Slumberland Records has a history of having some pretty fantastic bands release albums with them. As a result, it’s been this reviewer’s MO to expect some good things out of Slumberland. Evans The Death, a British Indie Pop band is releasing their latest album, Expect Delays under Slumberland (in the US) and Fortuna Pop! (in the UK). As a result, the expectations are high –and sure enough, the band delivers.
Expect Delays, is plain and simple, a really fantastic example of a great indie pop album. This becomes apparent pretty quickly for many reasons. Throughout the album, Evans The Death slings a series of catchy melodies to allure you, paired with some really powerful and heartfelt singing from Katherine Whitaker. The combination is beautiful.
Evans The Death demonstrates their magic well in the fifth track, “Bad Year.” The main melody is a bit jaunty. The guitars are cheerful and the bass seems to ring out with a smile. On the other hand, when Whitaker sings out a simple line in the chorus, “I’ve had a bad year,” it all really hits home. You almost want to look to the band and say, “Yeah, I bet you did.” Expect Delays comes with all the raw emotion you’d expect from indie pop, packaged in the same friendly melodies.

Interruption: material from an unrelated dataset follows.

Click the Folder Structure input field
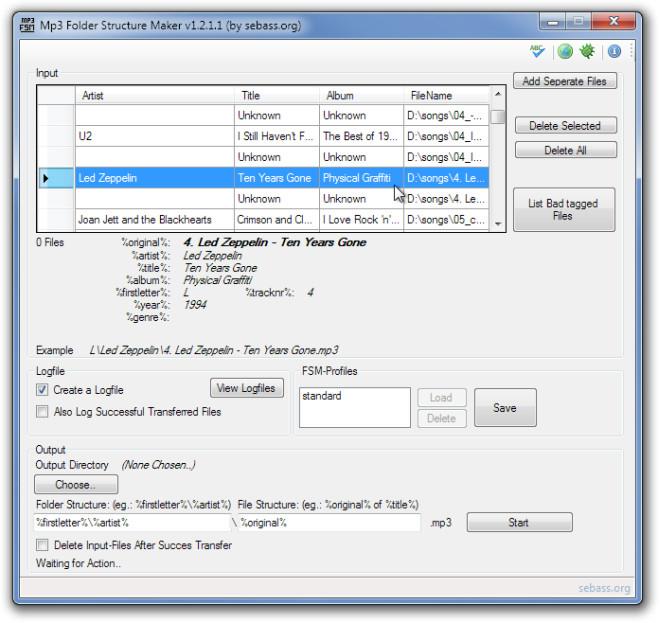Viewport: 660px width, 623px height. coord(130,523)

Evans The Death does a fantastic job pretending the year is somewhere around 1995; and that’s both really good and really shocking. If it weren’t for bands like Evans The Death, indie pop would disappear from existence pretty quickly. Indie pop has aged a bit and it isn’t often the fans get some massive hit of an album. It’s not like the majority of songs scream out, “Oh my god it is so 2015,” but when you hear the word ‘e-cigarette’ worked in, it stands out –and then it settles in. Indie pop really is on life support. Evans The Death is bringing it back. The band somehow manages to do everything right, without seeming like a gimmick. The execution is perfect. Expect Delays is a perfect throwback to the 90’s twee world. It has all the right emotional expression and jangly melodies.

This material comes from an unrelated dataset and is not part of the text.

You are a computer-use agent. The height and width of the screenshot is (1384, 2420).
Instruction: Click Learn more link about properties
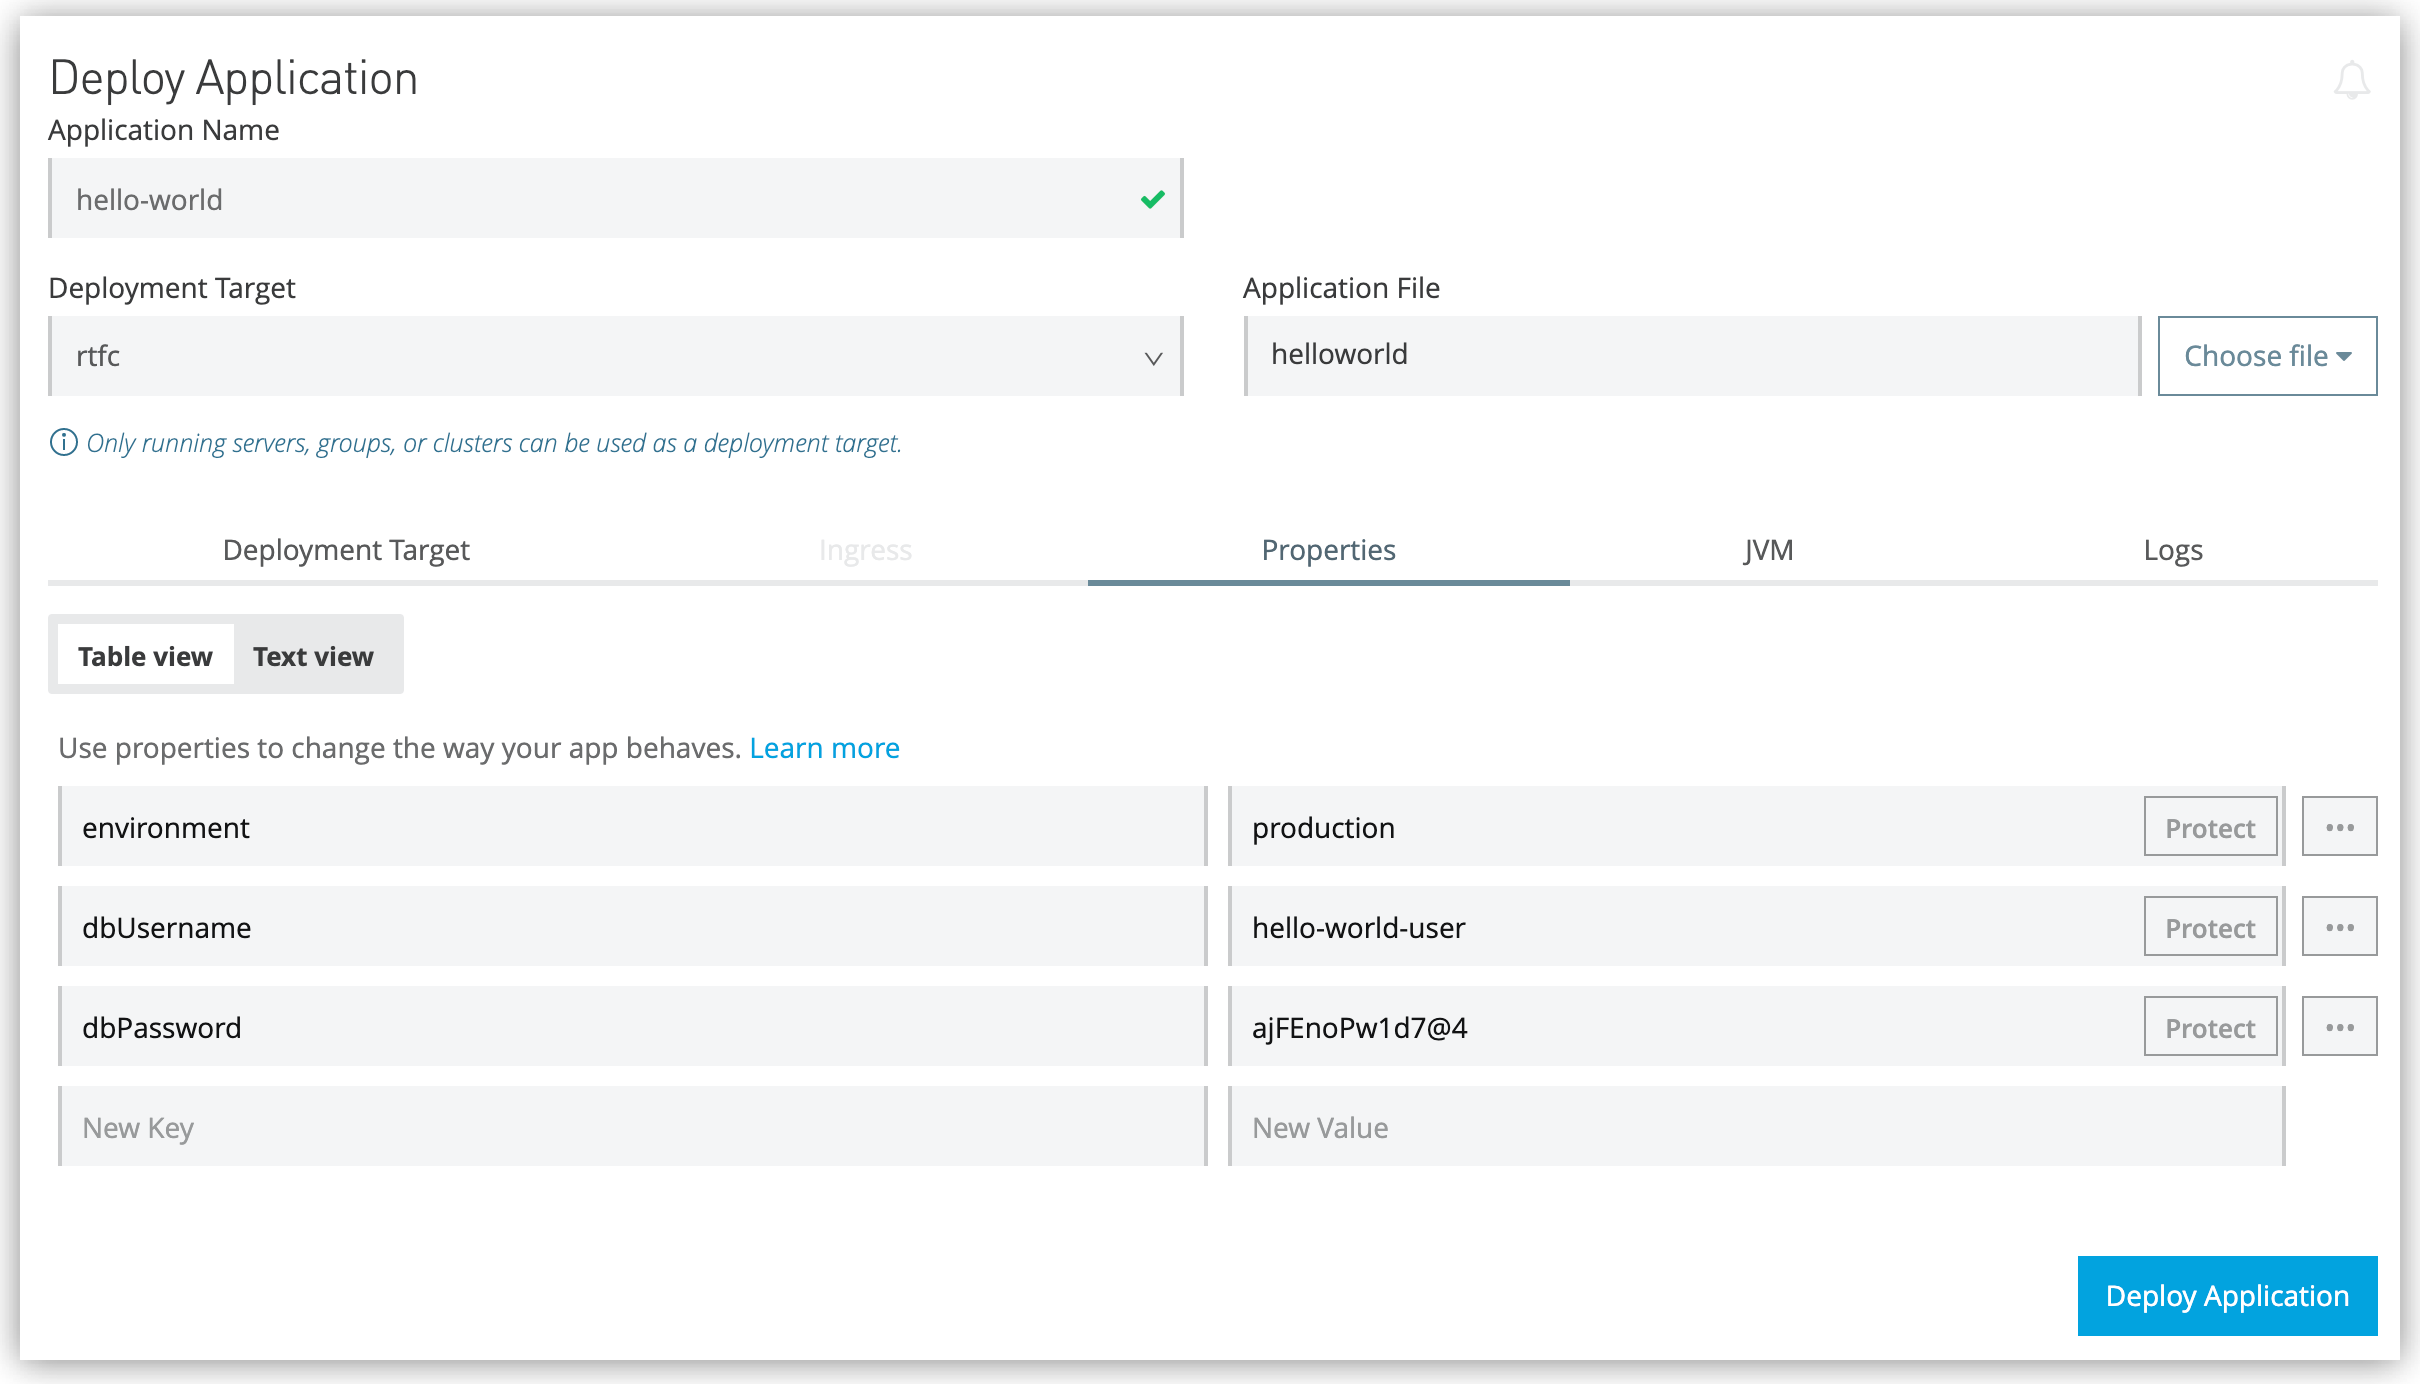824,748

Without getting too ahead of ourselves, let’s admit the fault too. Expect Delays has a serious habit of sounding bipolar. The album really feels a bit inconsistent and even messy at times. For instance, the second track, “Terrified,” is hefty, almost spacey. The bass line comes off strong, the guitar comes off like a wild jam at times. Truthfully this isn’t a high point of the album, the song feels just plain noisy, but it’s still acceptable. Then, suddenly, the third track changes things up completely. “Sledgehammer,” is much more digestible. The melodies are cheerful, there isn’t a million layers of texture but rather a well composed mix. The song actually does a great job standing out as one of the more fun tunes. Observe the difference –the transition between these tracks is probably the most extreme, but this is common place across Expect Delays. Not knowing what’s to come next, and having your otherwise swooning emotions being placed on this bumpy rollercoaster is a rough ride for certain.
Unfortunately, Expect Delays suffers the common syndrome of just plain lacking anything extremely memorable –a single song to stick with you, a ‘blockbuster’. This isn’t to say the album as a whole isn’t memorable or the songs aren’t great, things could just be more outstanding.
On the flip side, of the thirteen tracks, a few songs did stand out. The mostly acoustic tune, “Shanty comes to mind. With a nice neutral pace, the song works through a simple series of chords, mixed with supporting instrumental lines. The bass acts like a solid anchor and after you add the vocals? –the song just becomes really nice. The closing track, “Don’t Beat Yourself Up,” also comes to mind. The electric guitar lays the groundwork while the vocals sell it all. The entire thing is like a defeated pep talk. You can tell the musicians behind Evans The Death had to deal with some hell to make a song like this; yet to hear the words, “Give yourself a chance,” being sung is just a pleasant way to end things.
Twee, indie pop, a bunch of cute kids playing cute songs –no matter what you want to call it, seems like the genre was dead. Evans The Death proves with their new album, Expect Delays, that indie is far from dead. Solid execution, genuine feeling, and some of the smoothest melodies make Expect Delays too good. We started out by saying anything that passes through Slumberland deserves a warm welcome. After Expect Delays, it’s probably safe to say that anything Evans The Death produces also deserves that very warm welcome.